Clearly I notice these discomforts. I’ve noticed them for a while. But it’s only recently that I’ve noticed how often I ignore them. “We won’t be in this pose too long,” I think. “I’ll just push through.” I’ve begun to think about my reluctance to adjusting and if/how this tendency shows up for me off of the mat.
How often do I find myself in an uncomfortable situation – a situation where I am clearly unhappy in some way – and rather than respond to it, I simply wait it out? What are the consequences of this and perhaps more importantly, why am I so inclined to ignore my own unhappiness?
When I think about this in a larger life context, I realize how important it is to not only check-in, but to actually respond accordingly. While I have spent years training myself to check in with myself through my yoga and meditation practices, I now have to push myself to actually do something based on the knowledge that this introspection yields.

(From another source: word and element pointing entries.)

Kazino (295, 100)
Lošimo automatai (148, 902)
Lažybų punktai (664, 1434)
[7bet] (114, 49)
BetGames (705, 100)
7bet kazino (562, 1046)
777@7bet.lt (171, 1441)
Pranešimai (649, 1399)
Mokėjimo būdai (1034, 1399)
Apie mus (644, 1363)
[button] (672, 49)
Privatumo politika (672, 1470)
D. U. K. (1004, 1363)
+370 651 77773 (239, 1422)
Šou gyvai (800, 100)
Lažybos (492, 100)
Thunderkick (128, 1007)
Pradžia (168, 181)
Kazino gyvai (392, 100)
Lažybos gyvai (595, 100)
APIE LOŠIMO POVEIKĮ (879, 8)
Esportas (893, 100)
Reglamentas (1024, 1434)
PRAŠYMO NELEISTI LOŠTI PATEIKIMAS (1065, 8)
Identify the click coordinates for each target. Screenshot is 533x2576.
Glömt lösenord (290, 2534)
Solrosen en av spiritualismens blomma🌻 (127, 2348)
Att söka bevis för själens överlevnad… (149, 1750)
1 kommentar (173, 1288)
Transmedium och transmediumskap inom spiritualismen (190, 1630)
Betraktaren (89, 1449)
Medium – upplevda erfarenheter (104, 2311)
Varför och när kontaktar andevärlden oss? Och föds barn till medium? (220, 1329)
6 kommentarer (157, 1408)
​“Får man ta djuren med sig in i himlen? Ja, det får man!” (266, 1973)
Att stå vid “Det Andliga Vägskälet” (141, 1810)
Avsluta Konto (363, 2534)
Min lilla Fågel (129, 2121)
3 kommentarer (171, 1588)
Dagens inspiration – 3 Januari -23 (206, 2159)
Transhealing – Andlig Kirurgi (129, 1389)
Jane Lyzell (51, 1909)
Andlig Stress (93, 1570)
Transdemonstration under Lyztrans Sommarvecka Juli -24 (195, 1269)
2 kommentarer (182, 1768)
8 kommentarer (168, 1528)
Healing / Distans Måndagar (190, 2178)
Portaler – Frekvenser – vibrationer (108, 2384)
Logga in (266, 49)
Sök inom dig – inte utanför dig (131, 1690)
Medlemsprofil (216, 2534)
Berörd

Given where I am in life – 3 years into a 5-7 year degree, unsure of both what I’m seeking professionally and what opportunities exist – I realize how crucial is it for me to adjust. At this stage of my life, I am making decisions about where I want to go in this world and what I want my life to be like. I am setting the foundation upon which I will begin to build my dreams. It is more important than ever that I better learn what makes me happy and what causes me suffering in order to effectively design my path to contentment.
I cannot continue to acknowledge my suffering – no matter how seemingly insignificant- and be passive. While I may not always be able to immediately alleviate my discomfort in its entirety, attempting is of the utmost importance for it is through these attempts that we grow into ourselves and bring our dreams to fruition.